# Storm & Breezie at Play (vid)



## Heidi36oh (Feb 27, 2007)

Those two are just adorable, all legs..LOL

Too cute!


----------



## fuzzbuzz (Aug 3, 2008)

Storm and Breezie are beautiful. For a minute there I thought Breezie was trying to stand on her head!


----------



## TriplePinesFarm (Sep 15, 2007)

fuzzbuzz said:


> Storm and Breezie are beautiful. For a minute there I thought Breezie was trying to stand on her head!


I know, .... it's so funny!! Their legs are so much longer than their necks they have to spraddle them so far apart to be able to reach the ground.


----------



## Maggies mom (Jan 6, 2006)

I love the frisky hopping.... There beautiful!


----------



## BeauShel (May 20, 2007)

they are just so sweet and love them starting to play together. Love the love legs.


----------



## mylissyk (Feb 25, 2007)

The muscle tone on your blond baby is amazing, (I'm confused about which is the filly and which is colt?)


----------



## olik (Apr 13, 2008)

they beautiful.Love the way Storm scratches his head.Adorable.


----------



## paula bedard (Feb 5, 2008)

They are amazing creatures, thanks for sharing them. Love the shock of white on Breezie's forehead, she's beautiful, and Storm seems so sweet, coming to you for a neck scratch. I've always been partial to the darker horses, but not anymore. 

I love you music you chose too. What is the title of the piece in Storm's video? I'd like to find the sheet music.


----------



## moverking (Feb 26, 2007)

They are both just too sweet! Beautiful babies, and they look so strong and healthy!


----------



## Jo Ellen (Feb 25, 2007)

◆ REQUIRED WORK ◆
1/ Answer these about the forum thread on Storm and Breezie:
(a) According to TriplePinesFarm, why do the two have to spread their legs so far apart to reach the ground?
(b) What on Breezie's forehead does paula bedard say she loves?
(c) What does olik find adorable about Storm?
2/ Continue the forum thread about Storm and Breezie from where it stops.

◆ SOURCE DATA ◆
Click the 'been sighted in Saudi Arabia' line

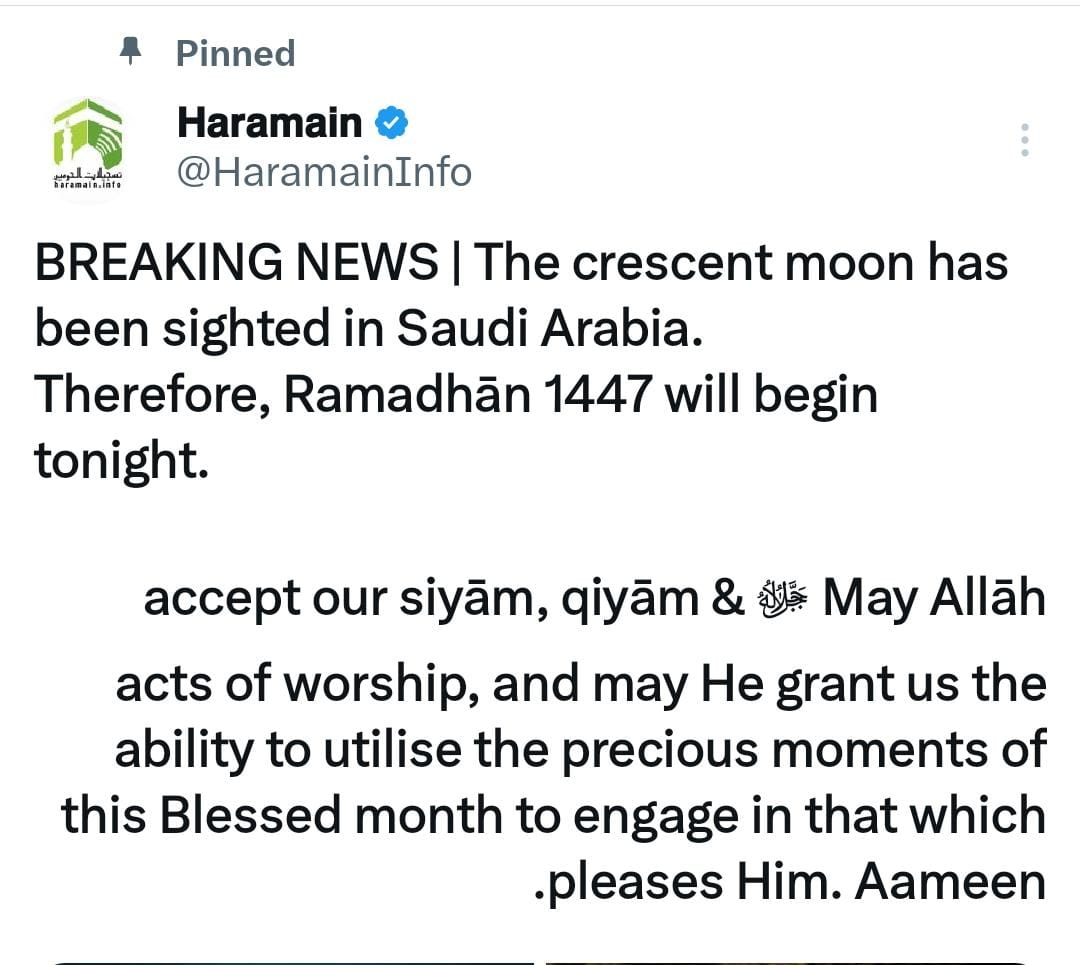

◆ ANSWERS TO THE EXERCISE ◆
1/
(a) Their legs are so much longer than their necks.
(b) The shock of white.
(c) The way Storm scratches his head.

2/
They remind me of the giraffs at the water hole on Africam ... some pretty fancy manuevering with those long legs 

They're fabulous, I would be watching them all day. How are your dogs with them, and do the baby horses like your dogs? Or do you need to be careful?


----------



## DNL2448 (Feb 13, 2009)

You are so lucky, I miss my horses. I think you should get a print of Storm scratching on the tree. What's funny is Carol (my dog partner) has a Storm - Trips sister - and we co-own a Breeze (Goldens). Keep us up to date on the babies growing up.


----------



## TriplePinesFarm (Sep 15, 2007)

Jo Ellen said:


> They remind me of the giraffs at the water hole on Africam ... some pretty fancy manuevering with those long legs
> 
> They're fabulous, I would be watching them all day. How are your dogs with them, and do the baby horses like your dogs? Or do you need to be careful?


The dogs are so used to the horses. It's just part of the landscape around here. They don't give them the time of day. LOL!


----------



## TriplePinesFarm (Sep 15, 2007)

paula bedard said:


> They are amazing creatures, thanks for sharing them. Love the shock of white on Breezie's forehead, she's beautiful, and Storm seems so sweet, coming to you for a neck scratch. I've always been partial to the darker horses, but not anymore.
> 
> I love you music you chose too. What is the title of the piece in Storm's video? I'd like to find the sheet music.


Paula:
I took that piece of music from the list available for upload on YouTube. I don't remember the name of it right now, but, I'll see if I can find it for you, and PM you.


----------



## GoldenJoyx'stwo (Feb 25, 2007)

Thank you so much for sharing this. Storm is a playful one, isn't she!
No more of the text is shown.